● Jobs
1. In the forum post below about writing dictionary output to a file, what is the index of a word in the dictionary said to be equivalent to?
2. In the forum post below about writing dictionary output to a file, list every thing the reply says the other person has, following "You have:".

● Supplied passage
##############################
CAN You help Re: Writing dictionary output to a file

Ruud de Jong at
Sat Mar 6 15:03:23 CET 2004

Small but essential correction on my previous post

Ruud de Jong schreef:

> dont bother schreef:
>> Hi Jong,
>> Yes I really want the location of the number matching
>> in the dictionary.
>> This is because I have to input these feature vectors
>> to another program which takes [index: value ] where index: is the 
>> value specific to dictionary.
>> I dont care about the addition/extension of the words
>> in the dictionary but for now, I really want the index
>> of the word in the dictionary. This is also equivalent
>> to the line number of the word in the dictionary.
> OK. Back to basics. You have:
> - a dictionary with one word per line
> - a message with words that may or may not be
>   words from the dictionary
> - another program that takes [index: value] as input,
>   and presumably does something useful.
> So, you want to have a program that does the following:
>   for each dictionary word that is present in the message,
>   output the "index: count", where index is the position of the
>   word in the dictionary, and count is the number of times
>   the word occurs in the message.
##############################
● Records provided

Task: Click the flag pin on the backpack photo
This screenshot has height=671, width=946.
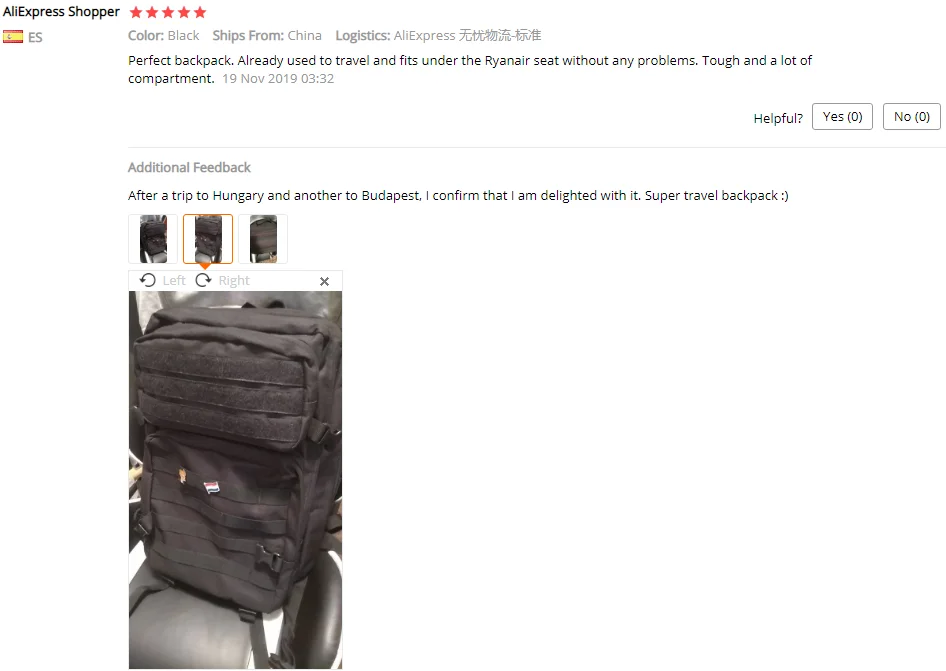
##############################
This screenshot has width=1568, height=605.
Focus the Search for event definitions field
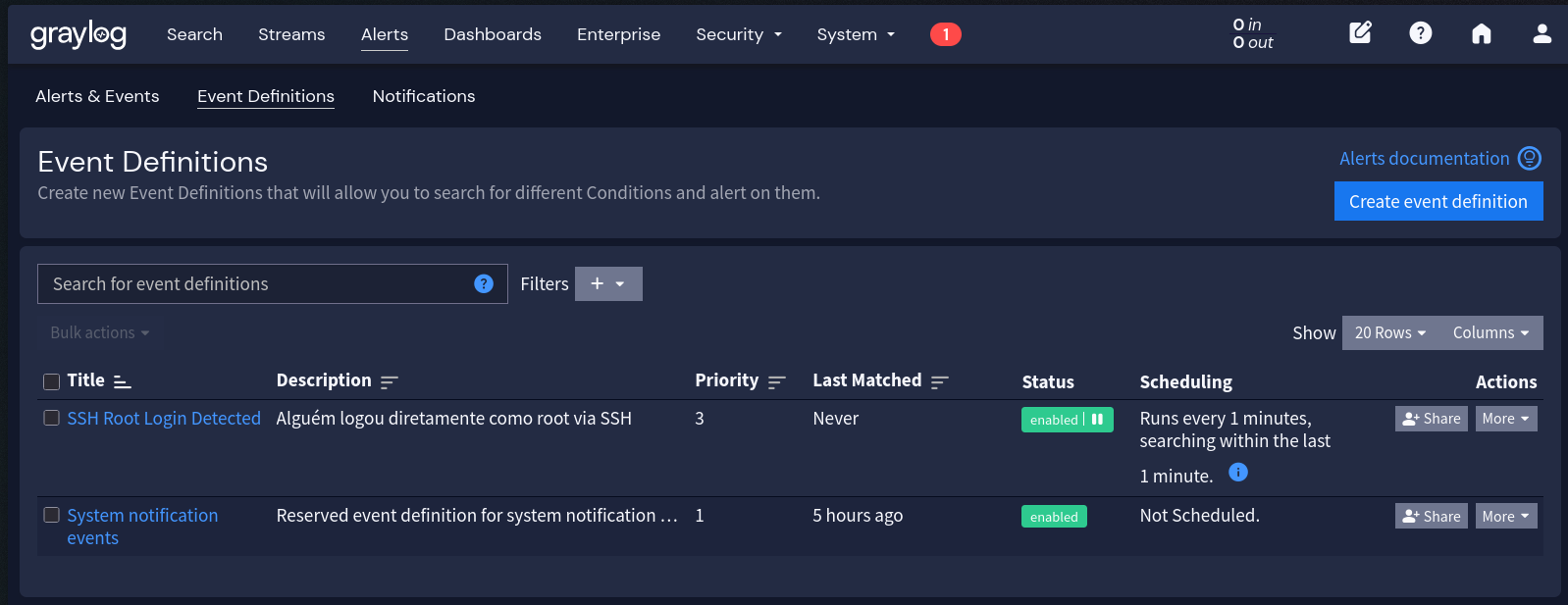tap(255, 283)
##############################
● Responses per task
1. The line number of the word in the dictionary.

2.
- A dictionary with one word per line
- A message with words that may or may not be words from the dictionary
- Another program that takes [index: value] as input